Vor Jahren erstach eine Frau ihren gleichaltrigen Bruder. Das Opfer lebte mit seiner Schwester schon lange zusammen. Der Mann »studierte« seit 30(!) Jahren und wollte das auch weiterhin tun. Darüber kam es zum Streit. Die Schwester warf ihm vor, ein Blutsauger zu sein; er solle doch endlich aus seinem Kinderzimmer ausziehen.
Wie mit der Lupe sehen wir einen Ausschnitt aus der Wirklichkeit des heutigen Lebens in Deutschland. Es ist eine Welt, der in vieler Hinsicht jene Maßstäbe abhanden gekommen sind, die der Schöpfergott den Menschen von Anbeginn mitgegeben hat, um in den Herausforderungen des Lebens bestehen zu können.

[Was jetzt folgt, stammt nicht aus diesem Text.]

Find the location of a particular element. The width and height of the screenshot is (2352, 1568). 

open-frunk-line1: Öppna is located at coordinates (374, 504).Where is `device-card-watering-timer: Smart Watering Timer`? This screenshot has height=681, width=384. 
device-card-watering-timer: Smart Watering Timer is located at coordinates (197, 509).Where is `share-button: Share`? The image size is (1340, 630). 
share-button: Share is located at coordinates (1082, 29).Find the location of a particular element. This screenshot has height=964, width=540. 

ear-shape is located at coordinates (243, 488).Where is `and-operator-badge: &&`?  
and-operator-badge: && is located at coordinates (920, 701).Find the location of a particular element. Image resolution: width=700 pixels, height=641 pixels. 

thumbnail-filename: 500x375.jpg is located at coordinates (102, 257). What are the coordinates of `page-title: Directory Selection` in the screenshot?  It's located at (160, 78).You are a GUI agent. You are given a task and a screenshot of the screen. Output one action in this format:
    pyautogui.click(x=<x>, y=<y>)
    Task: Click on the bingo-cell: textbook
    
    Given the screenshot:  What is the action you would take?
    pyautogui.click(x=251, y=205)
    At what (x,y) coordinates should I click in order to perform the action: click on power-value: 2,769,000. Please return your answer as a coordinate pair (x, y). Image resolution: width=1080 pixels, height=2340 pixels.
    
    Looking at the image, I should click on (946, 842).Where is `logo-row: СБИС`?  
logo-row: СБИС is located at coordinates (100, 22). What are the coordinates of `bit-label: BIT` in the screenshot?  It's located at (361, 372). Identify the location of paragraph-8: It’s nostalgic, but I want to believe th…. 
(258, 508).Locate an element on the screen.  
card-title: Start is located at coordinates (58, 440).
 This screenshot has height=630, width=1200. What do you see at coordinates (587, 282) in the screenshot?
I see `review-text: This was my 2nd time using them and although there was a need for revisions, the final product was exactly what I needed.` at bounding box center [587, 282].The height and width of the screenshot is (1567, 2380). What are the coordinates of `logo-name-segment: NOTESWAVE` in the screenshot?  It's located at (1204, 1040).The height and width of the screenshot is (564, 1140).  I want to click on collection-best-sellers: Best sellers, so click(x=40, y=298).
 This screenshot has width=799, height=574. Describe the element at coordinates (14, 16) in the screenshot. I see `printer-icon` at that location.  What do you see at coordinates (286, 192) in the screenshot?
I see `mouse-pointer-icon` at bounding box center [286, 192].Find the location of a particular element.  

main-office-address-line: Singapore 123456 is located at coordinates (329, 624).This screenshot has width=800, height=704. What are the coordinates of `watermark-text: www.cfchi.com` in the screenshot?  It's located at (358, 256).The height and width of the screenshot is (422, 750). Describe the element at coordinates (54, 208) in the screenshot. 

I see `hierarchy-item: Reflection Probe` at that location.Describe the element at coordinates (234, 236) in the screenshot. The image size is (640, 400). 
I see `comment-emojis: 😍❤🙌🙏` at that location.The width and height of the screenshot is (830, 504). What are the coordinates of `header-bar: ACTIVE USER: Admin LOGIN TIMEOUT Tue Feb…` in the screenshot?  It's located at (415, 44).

Dazu gehört das Erwachsenwerden, anders ausgedrückt: der Auszug aus dem Kinderzimmer.
Der Bibel sind solche Situationen nicht unbekannt. Greifen wir ein Beispiel heraus: Josef, den Sohn Jakobs. Des Vaters Liebling lebte zu Hause, fern von den Übelständen, die seine Brüder als Viehhirten zu ertragen hatten. Dann jedoch schickte ihn der Vater zu seinen Brüdern.
Hieraus wurde eine Lebensreise. Erst kurz vor seinem Tod sah der Vater seinen Sohn wieder, als Vize-Pharao von Ägypten. Gott war als Erzieher in das Projekt »Josef« eingetreten, weil er seine Pläne mit Josef hatte. Dieser Junge hätte sein Leben verfehlt, wenn er bei »seinem Papi« geblieben wäre.
Gott hält viel vom Erwachsenwerden, vom Auszug aus dem Kinderzimmer. Gott hält viel davon, wenn auch wir uns dem Ernst des Lebens stellen; denn nur da erfahren wir, dass wir Gott nötig haben. Wir brauchen ihn sowohl zur Bewältigung dieses Lebens als auch, um unsere ewige Seligkeit sicherzustellen.